In order to set-up the conda environments for this workflow it is needed to run the script: 00_set_up_environments.nf
.
The script runs locally on the compute node and it will install conda environments in your working directory. These environments are pretty big and by using the working directory we make sure that your system is not filling up with things you do not want to keep. You can run the script in the following way:
nextflow run 00_set_up_environments.nf -c configuration_files/user_config_file -resume
let's debunk this command to understand what is done.
nextflow run
: The main command to execute a pipeline of choice00_run_quality_check.nf
: The nextflow script with the instructions to run the pipeline.-c configuration_files/user_config_file
: indicates which user configuration file to use.-resume
: This tells nextflow to check if the job has already been run before, so it will not redo all steps in the pipeline if that is the case. It is good practice to always add this to your nextflow commands
Running quality control of your metagenomic dataset
After setting up the environments we can now test the quality of our raw datasets. This will use the slurm scheduler on your cluster and will set-up slurm jobs to run fastqc and then when all files are done the results are combined with multiqc.

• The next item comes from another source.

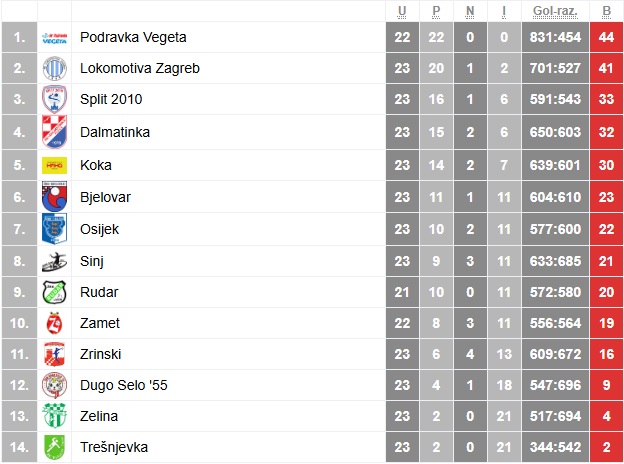Click the Zelina checkered green crest

pos(55,416)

The command to run the script 01_run_quality_check.nf
is:
nextflow run 01_run_quality_check.nf -c configuration_files/user_config_file -resume
After running the script you can check the output folder you created at the start. There you should find two folders, fastqc and multiqc output.
Processing of a metagenomic dataset
The main script of Talos pipeline takes the sequences of a metagenomic dataset, and processes them to remove low quality bases and sequence, removes contamination, and then uses the clean reads to calculate the Average genome sizes, the sequencing depth (based on the observed diversity of the sequences), calculates distances between the datasets, and finally it does metagenomic classification with Kraken2.
We can run that script in the following way.
nextflow run 03_simple_run.nf -c configuration_files/user_config_file -profile local -resume
The output can then be further analyzed using your own tools.